REBOISEMENT - La population s’implique pour la survie des plants

Lors de la campagne de reboisement à Imerintsiatosika hier.

Approche participative. La campagne nationale de reboisement 2025-2026 se distingue par une forte mobilisation citoyenne. 

« L’accent est mis sur l’implication directe des citoyens. Chacun est appelé à produire ses plants, à les mettre en terre et à en assurer l’entretien », a souligné le ministre de l’Environnement et du Développement durable (MEDD), Mickael Rafanomezantsoa Manesimana, lors du lancement officiel de la campagne, hier, au fokontany Amboara, commune rurale d’Imerintsiatosika, district d’Arivonimamo, région Itasy.

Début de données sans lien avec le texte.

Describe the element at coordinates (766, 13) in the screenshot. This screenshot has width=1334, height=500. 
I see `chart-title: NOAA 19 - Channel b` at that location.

Pour maximiser son impact, la campagne mise sur l’engagement des communautés, sensibilisant chacun à l’importance de planter des arbres pour la protection de l’environnement.

Parmi les mesures phares figure la mise en place de pépinières de proximité au niveau des communes, des établissements scolaires, des églises et des associations. Ces structures visent à faciliter la production et la distribution des jeunes plants, tout en encourageant leur mise en terre à l’échelle communautaire.

Lors du lancement de la campagne, douze mille plants ont été mis en terre sur une superficie de 10 hectares, un terrain appartenant à la population locale. Les habitants se chargeront également de l’installation des pare-feu afin de prévenir les feux de brousse. 

« C’est notre forêt, donc c’est à nous de la protéger. Mettre en place les pare-feu fait partie de notre responsabilité pour éviter que les efforts de reboisement ne soient réduits à néant », témoigne Ranoelison, un riverain du fokontany Amboara.

Le site retenu à Amboara, épargné par les incendies depuis sept ans, est considéré comme un modèle en matière de protection environnementale. « Des actions de restauration du paysage y seront menées, parallèlement à la distribution d’arbres fruitiers aux écoles, responsables de leur entretien. L’an dernier, le taux de réussite des plantations avoisinait 69 %. Cette année, les autorités ambitionnent de dépasser les 70 000 hectares reboisés, d’où l’appel lancé aux jeunes à s’engager activement », a précisé le ministre de l’Environnement et du Développement durable.

Si le ministère dispose de pépinières géantes, près de 80 % des plants utilisés proviennent toutefois des partenaires. Le taux de survie est actuellement estimé entre 70 et 75 %, soulignant l’importance d’une implication responsable de l’ensemble des acteurs.